Task data START

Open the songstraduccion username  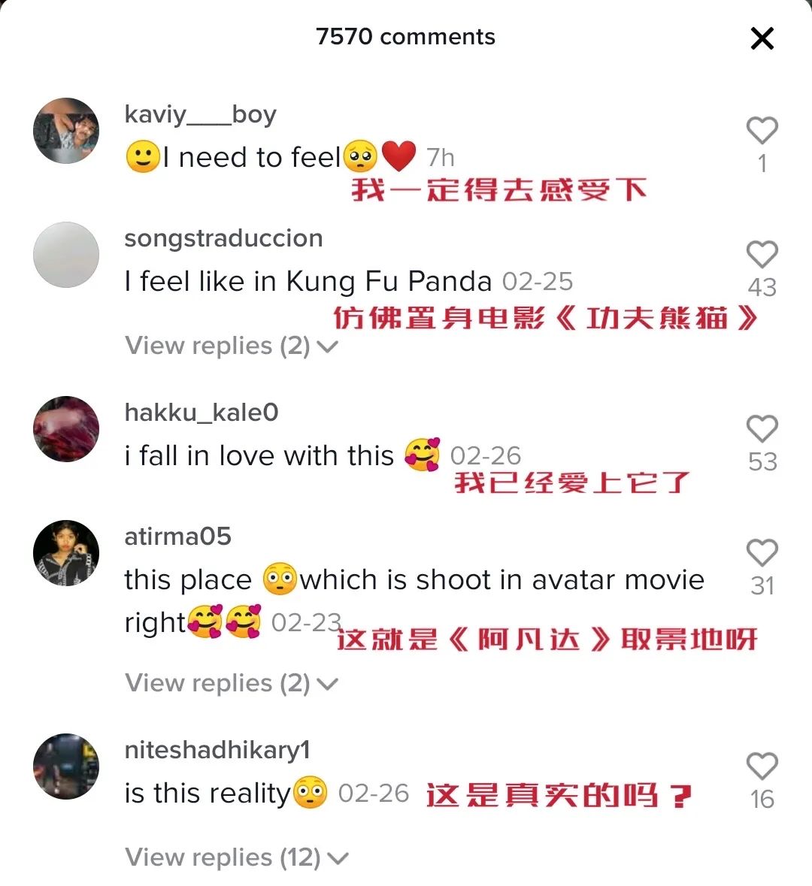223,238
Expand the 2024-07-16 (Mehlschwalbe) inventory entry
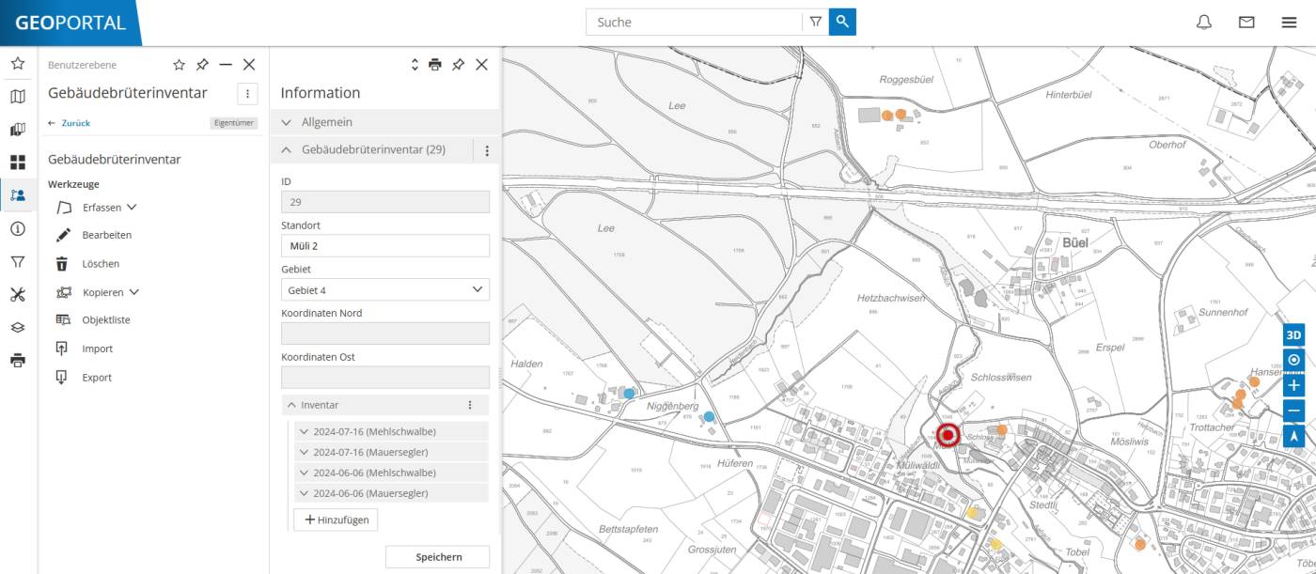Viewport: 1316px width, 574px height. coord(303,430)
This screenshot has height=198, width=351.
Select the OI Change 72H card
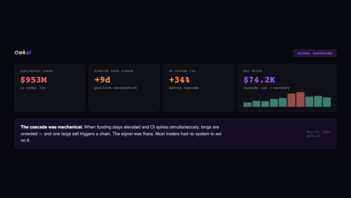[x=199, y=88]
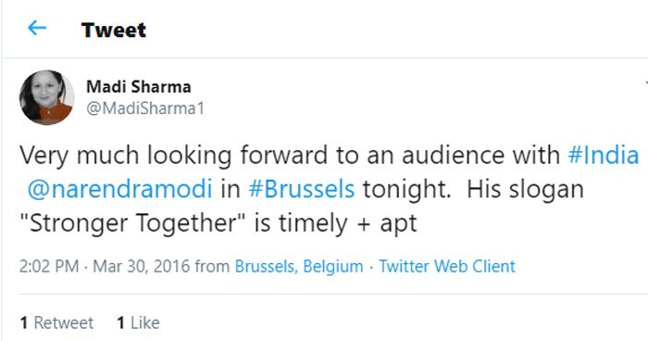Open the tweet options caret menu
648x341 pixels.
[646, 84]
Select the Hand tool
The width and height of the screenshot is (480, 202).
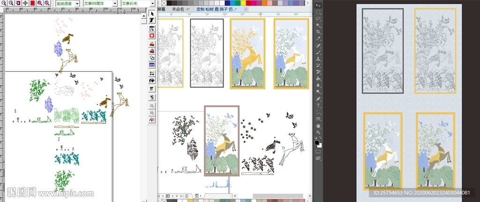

Task data END

Assignment
Check each line of the records for the string "screenshot" and copy those that have it.

Output
This screenshot has height=198, width=351.
The width and height of the screenshot is (480, 202).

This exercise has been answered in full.